__Required work__
Whenever "agent" occurs in a line of the material, list that line.

__Given entries__
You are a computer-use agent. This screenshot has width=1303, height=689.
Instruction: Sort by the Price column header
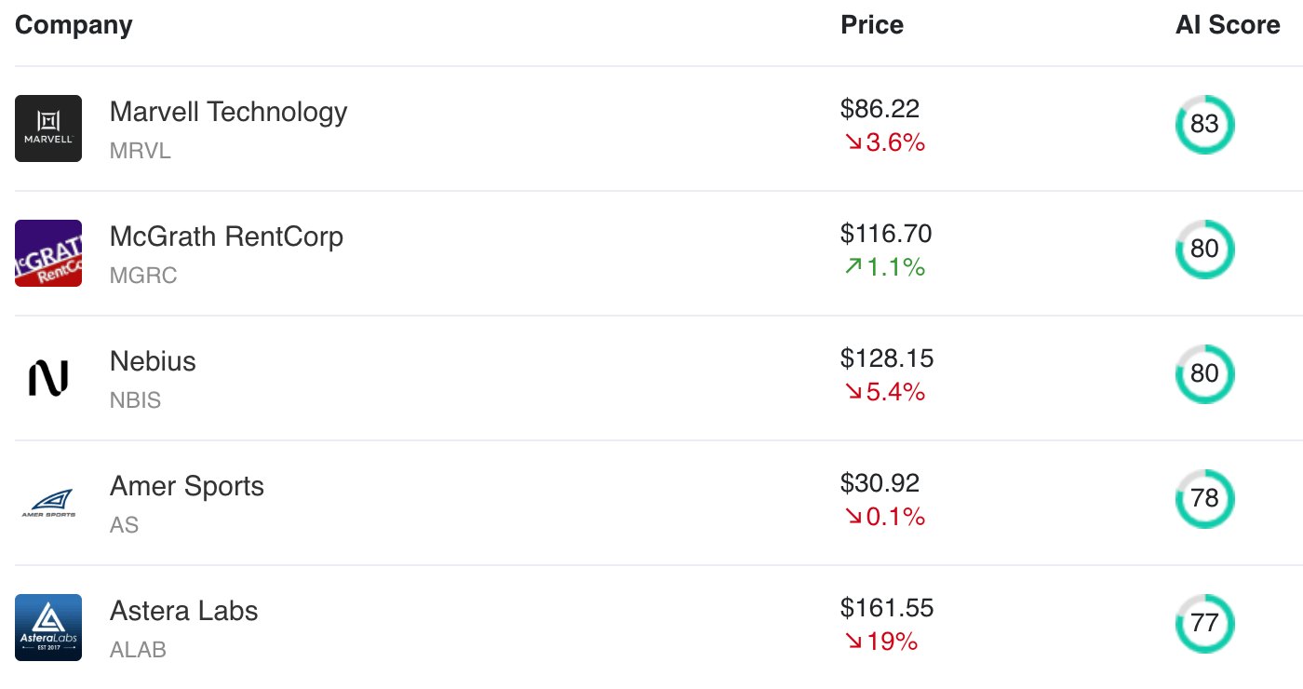click(872, 25)
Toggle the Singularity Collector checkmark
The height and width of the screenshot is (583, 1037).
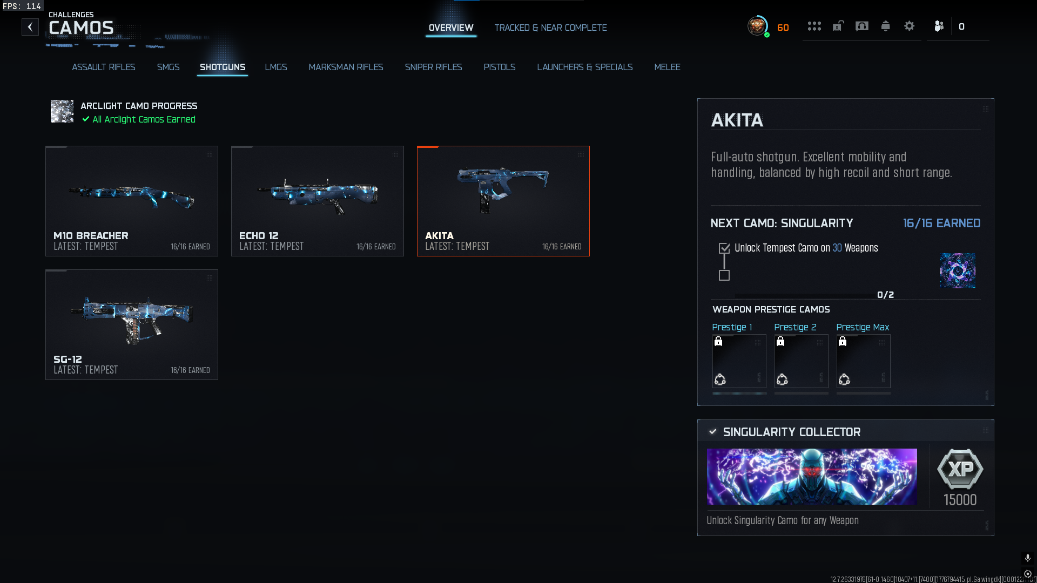(x=712, y=431)
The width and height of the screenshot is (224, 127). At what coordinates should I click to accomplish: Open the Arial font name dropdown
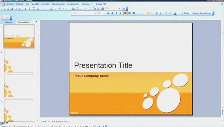[96, 13]
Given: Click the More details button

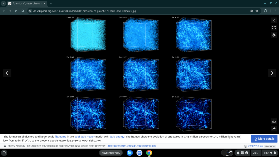Looking at the screenshot, I should tap(264, 139).
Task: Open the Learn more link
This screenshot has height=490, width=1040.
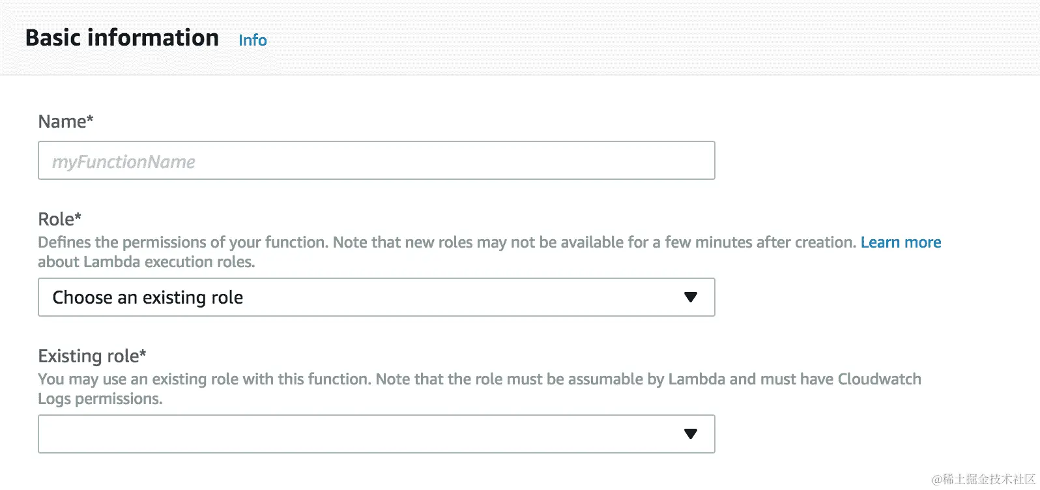Action: coord(901,242)
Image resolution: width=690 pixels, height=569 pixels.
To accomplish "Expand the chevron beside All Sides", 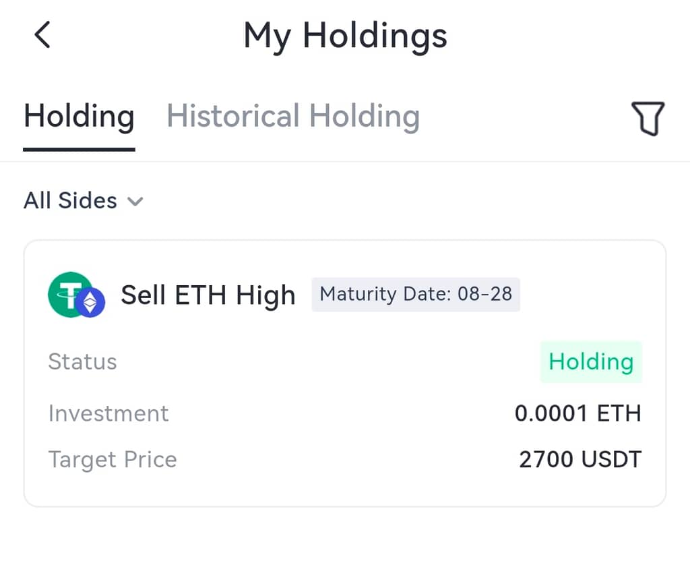I will point(135,201).
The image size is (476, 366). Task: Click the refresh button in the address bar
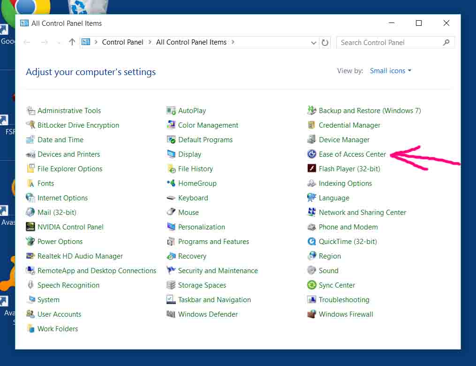click(x=326, y=42)
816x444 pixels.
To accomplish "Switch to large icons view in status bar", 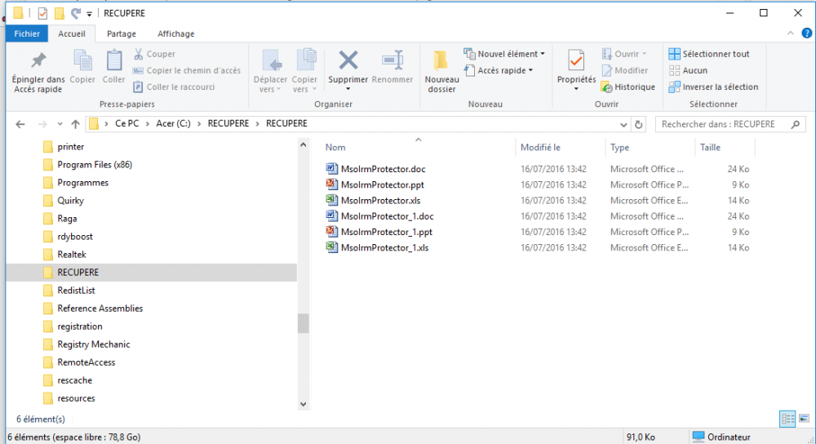I will click(803, 419).
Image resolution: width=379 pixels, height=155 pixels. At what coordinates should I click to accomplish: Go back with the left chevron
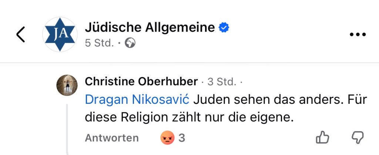point(21,34)
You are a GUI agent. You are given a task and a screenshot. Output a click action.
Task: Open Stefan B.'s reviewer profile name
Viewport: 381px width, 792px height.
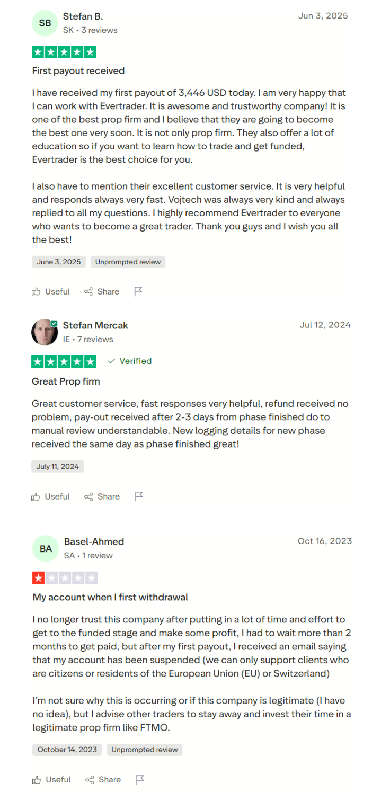(x=83, y=16)
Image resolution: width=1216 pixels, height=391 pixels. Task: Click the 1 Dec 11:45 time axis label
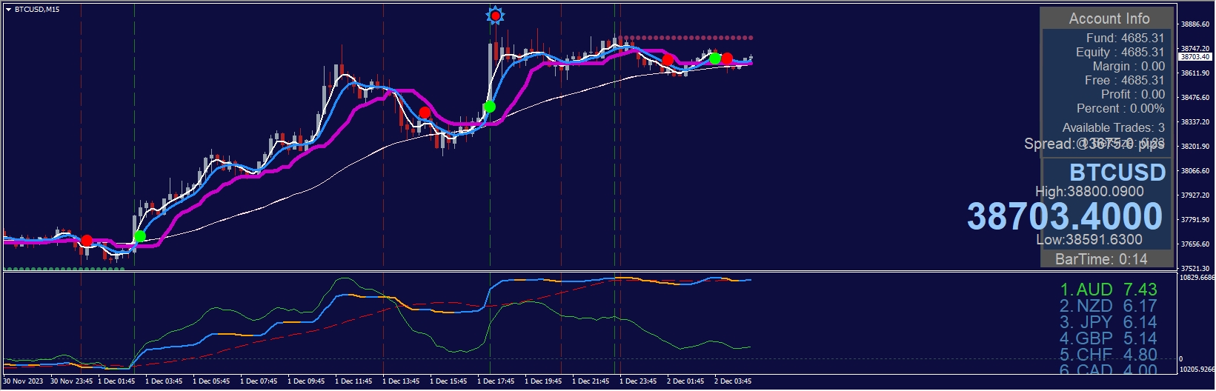click(x=353, y=381)
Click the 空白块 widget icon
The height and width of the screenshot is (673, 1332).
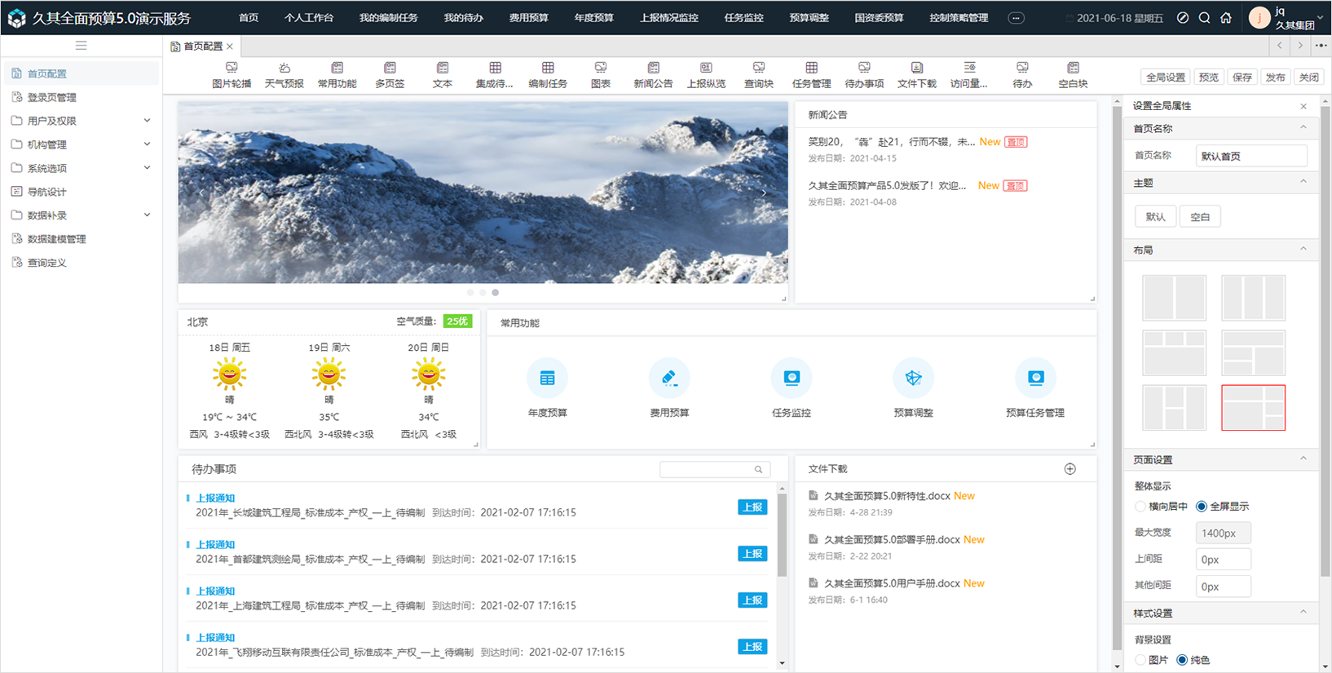click(x=1073, y=69)
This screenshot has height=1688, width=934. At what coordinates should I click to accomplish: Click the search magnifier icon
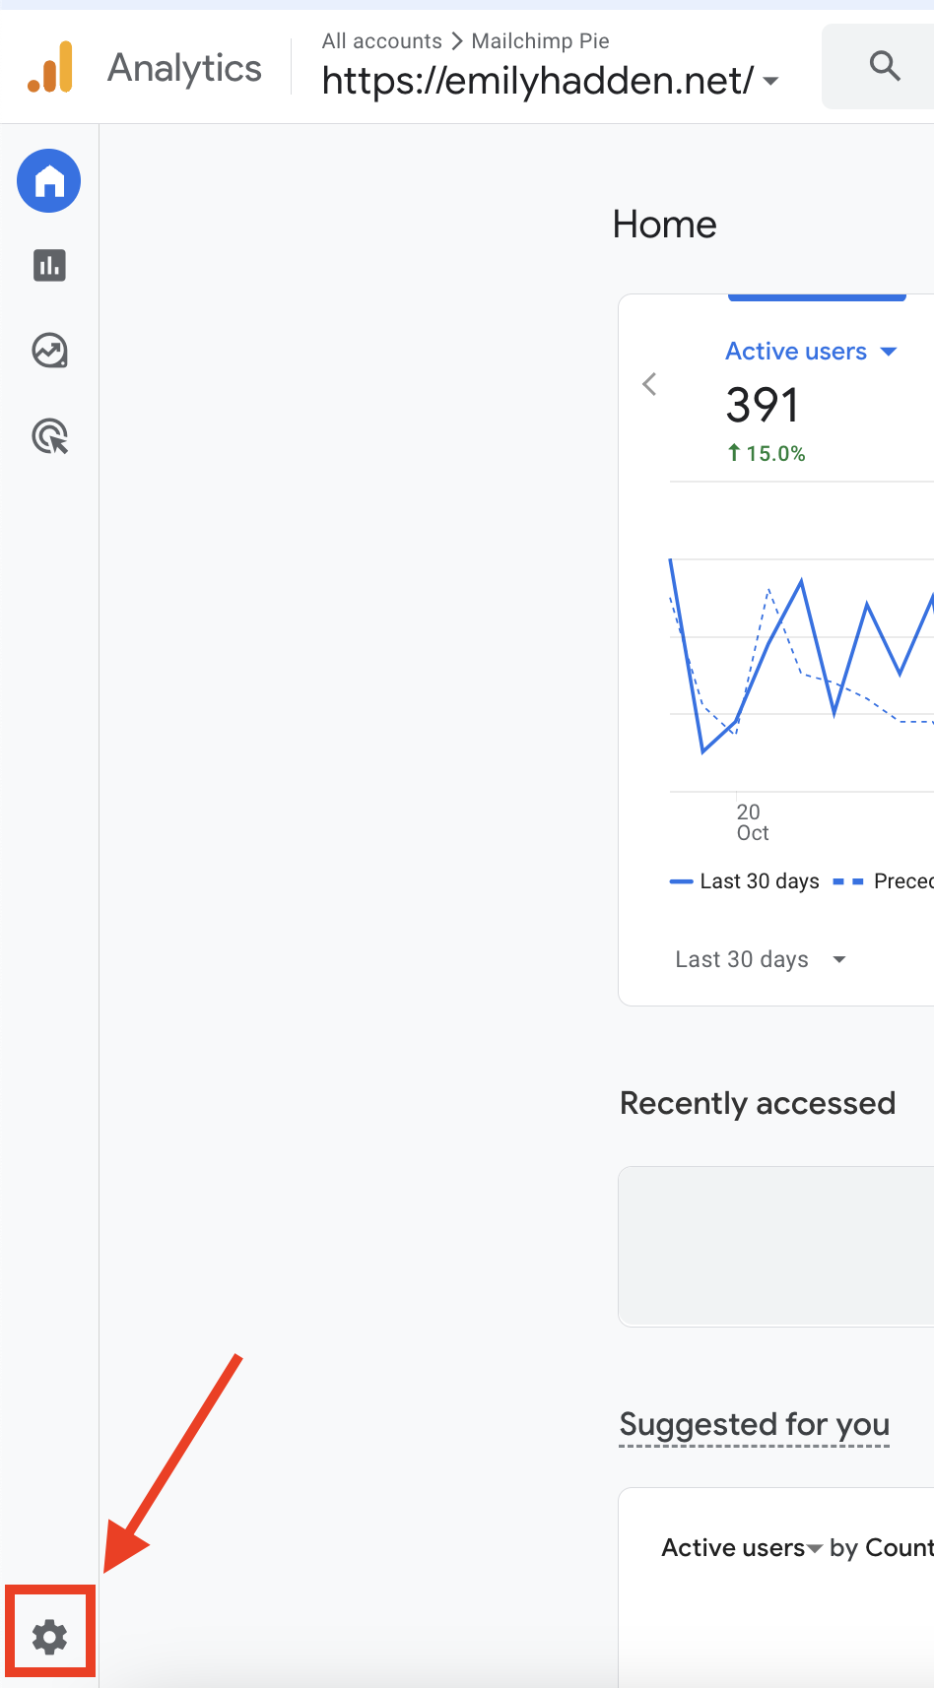pos(885,67)
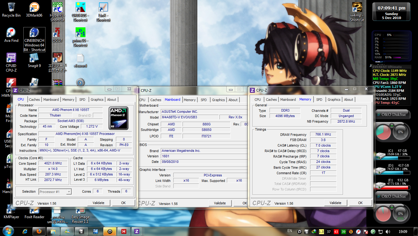Image resolution: width=418 pixels, height=236 pixels.
Task: Click the clock showing 19:09 in the system tray
Action: (403, 231)
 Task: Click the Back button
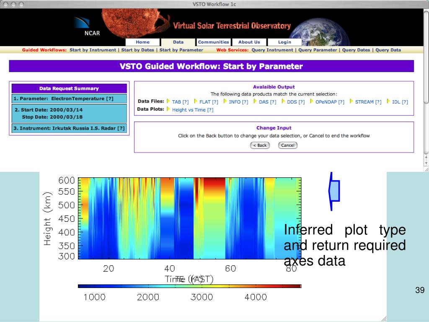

__Final answer__
You are a computer-use agent. This screenshot has width=1303, height=689.
You are a GUI agent. You are given a task and a screenshot. Output a click action.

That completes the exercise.